Consider the primal problem: \[\begin{array}{|rrcrcrcl} \mbox{min} & x_1 & - & 2x_2 & + & 3x_3 & \\ \mbox{s.t.} & -x_1 & & & + & 4x_3 & = &5 \\ & 2x_1 & + & 3x_2 & - & 5x_3 & \geq & 6 \\ & & & 7x_2 & & & \leq & 8 \\ & x_1 & & & & & \geq & 0 \\ & & & x_2 & & & & \mbox{free} \\ & & & & & x_3 & \leq & 0.\\ \end{array}\] Here, \(\mathbf{A}= \begin{bmatrix} -1 & 0 & 4 \\ 2 & 3 & -5 \\ 0 & 7 & 0 \end{bmatrix}\), \(\mathbf{b} = \begin{bmatrix}5 \\6\\8\end{bmatrix}\), and \(\mathbf{c} = \begin{bmatrix}1 \\-2\\3\end{bmatrix}\).

Since the primal problem has three constraints, the dual problem has three variables:

  • the first constraint in the primal is an equation, the corresponding variable in the dual is free;

  • the second constraint in the primal is a \(\geq\)-inequality, the corresponding variable in the dual is non-negative;

  • the third constraint in the primal is a \(\leq\)-inequality, the corresponding variable in the dual is non-positive.
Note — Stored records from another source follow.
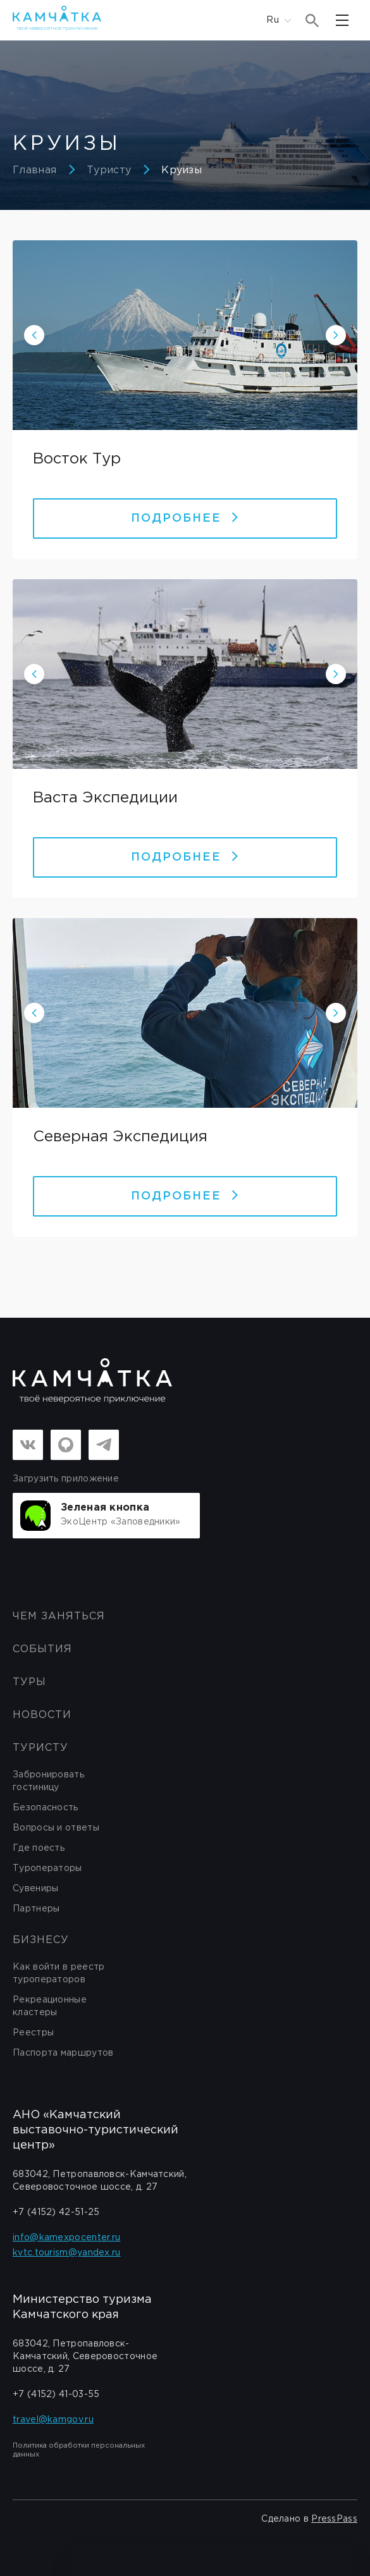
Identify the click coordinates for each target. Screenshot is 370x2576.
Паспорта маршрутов (63, 2053)
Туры (29, 1682)
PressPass (334, 2519)
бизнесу (41, 1940)
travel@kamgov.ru (53, 2420)
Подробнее (185, 518)
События (42, 1649)
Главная (34, 170)
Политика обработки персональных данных (79, 2450)
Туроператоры (47, 1868)
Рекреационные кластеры (50, 2006)
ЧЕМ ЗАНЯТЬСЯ (59, 1616)
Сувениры (35, 1888)
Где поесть (39, 1848)
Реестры (33, 2033)
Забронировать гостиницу (48, 1781)
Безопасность (45, 1808)
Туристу (109, 170)
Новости (42, 1715)
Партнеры (36, 1909)
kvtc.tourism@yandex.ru (67, 2253)
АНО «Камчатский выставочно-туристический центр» (95, 2130)
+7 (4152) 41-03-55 (56, 2394)
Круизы (181, 170)
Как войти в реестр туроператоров (58, 1973)
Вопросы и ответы (56, 1828)
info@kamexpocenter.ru (66, 2238)
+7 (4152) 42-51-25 (56, 2212)
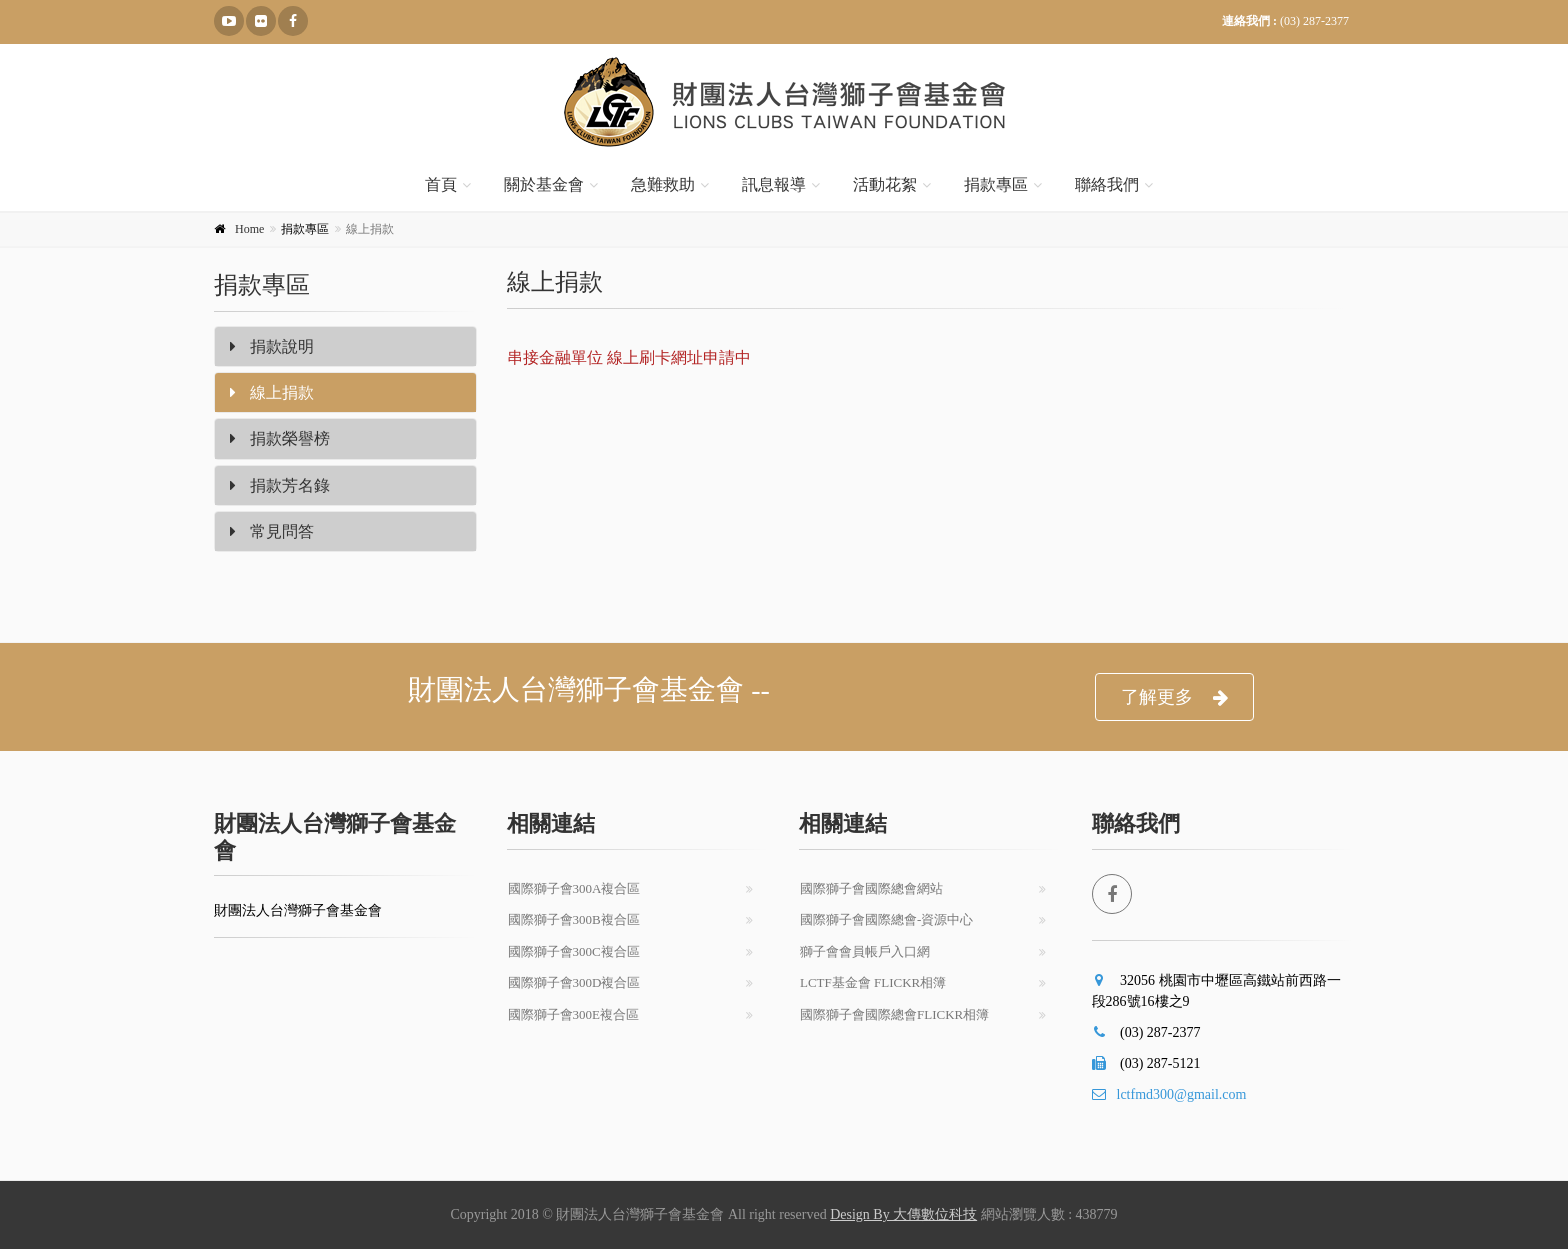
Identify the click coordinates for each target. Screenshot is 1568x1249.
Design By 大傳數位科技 (903, 1214)
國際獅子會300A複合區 (574, 888)
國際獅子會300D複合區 (574, 982)
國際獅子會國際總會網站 (871, 888)
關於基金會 (544, 184)
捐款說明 (272, 346)
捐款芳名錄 (280, 485)
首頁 (441, 184)
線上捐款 (272, 392)
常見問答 (272, 531)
Since the primal problem has three variables, the dual problem has three constraints:

  • the first variable in the primal is non-negative, the corresponding constraint in the dual is a \(\leq\)-inequality;

  • the second variable in the primal is free, the corresponding constraint in the dual is an equation;

  • the third variable in the primal is non-positive, the corresponding constraint in the dual is a \(\geq\)-inequality.
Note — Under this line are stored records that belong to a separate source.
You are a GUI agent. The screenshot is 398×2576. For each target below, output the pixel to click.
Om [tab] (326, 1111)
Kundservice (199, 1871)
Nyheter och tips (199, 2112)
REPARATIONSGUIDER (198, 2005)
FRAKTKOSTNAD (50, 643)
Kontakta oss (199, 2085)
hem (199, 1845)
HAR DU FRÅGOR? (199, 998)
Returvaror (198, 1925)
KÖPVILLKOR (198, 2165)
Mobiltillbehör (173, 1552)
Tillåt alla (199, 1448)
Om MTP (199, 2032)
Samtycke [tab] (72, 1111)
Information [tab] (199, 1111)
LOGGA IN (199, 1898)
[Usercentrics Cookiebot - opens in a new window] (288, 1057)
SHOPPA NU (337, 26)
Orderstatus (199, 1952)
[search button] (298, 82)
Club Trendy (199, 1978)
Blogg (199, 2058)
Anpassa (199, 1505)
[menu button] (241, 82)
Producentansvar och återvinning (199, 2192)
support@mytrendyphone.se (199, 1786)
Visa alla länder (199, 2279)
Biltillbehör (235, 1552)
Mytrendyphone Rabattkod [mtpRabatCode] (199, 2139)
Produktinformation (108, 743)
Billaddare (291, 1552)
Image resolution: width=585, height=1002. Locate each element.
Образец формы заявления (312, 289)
Hence, the dual problem is: \[\begin{array}{|rrcrcrcl} \max & 5y_1 & + & 6y_2 & + & 8y_3 & \\ \mbox{s.t.} & -y_1 & + & 2y_2 & & & \leq & 1 \\ & & & 3y_2 & + & 7y_3 & = & -2 \\ & 4y_1 & - & 5y_2 & & & \geq & 3 \\ & y_1 & & & & & & \mbox{free} \\ & & & y_2 & & & \geq & 0 \\ & & & & & y_3 & \leq & 0.\\ \end{array}\]
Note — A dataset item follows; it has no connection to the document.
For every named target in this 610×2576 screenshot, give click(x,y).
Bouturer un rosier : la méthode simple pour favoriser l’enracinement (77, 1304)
In some references, the primal problem is always a maximization problem – in that case, what we have considered to be a primal problem is their dual problem and vice-versa.

Note that the Duality Theorem for Linear Programming remains true for the more general definition of the primal-dual pair of linearprogramming problems.

2.4.2 Methods for Solving LP Problems

There are currently two families of methods used by modern-day linear programming solvers: simplex methods and interior-point methods.

We will not get into the technical details of these methods, except to say that the algorithms in either family are iterative, that there is no known simplex method that runs in polynomial time, but efficient polynomial-time interior-point methods abound in practice. We might wonder why anyone would still use simplex methods, given that they are not polynomial-time methods: simply put, simplex methods are in general more memory-efficient than interior-point methods, and they tend to return solutions that have few nonzero entries.

More concretely, suppose that we want to solve the following problem: \[\begin{array}{|rl} \min & \mathbf{c}^\mathsf{T}\mathbf{x} \\ \mbox{s.t.} & \mathbf{A}\mathbf{x} = \mathbf{b} \\ & \mathbf{x} \geq \mathbf{0}. \end{array}\]

For ease of exposition, we assume that \(\mathbf{A}\) has full row rank. Then, each iteration of a simplex method maintains a current solution \(\mathbf{x}\) that is basic, in the sense that the columns of \(\mathbf{A}\) corresponding to the nonzero entries of \(\mathbf{x}\) are linearly independent. In contrast, interior-point methods will maintain \(\mathbf{x} > \mathbf{0}\) throughout (whence the name “interior point”).

When we use an off-the-shelf linear programming solver, the choice of method is usually not too important since solvers have good default settings. Simplex methods are typically used in settings when a problem needs to be resolved after minor changes in the problem data or in problems with additional integrality constraints discussed in the next section.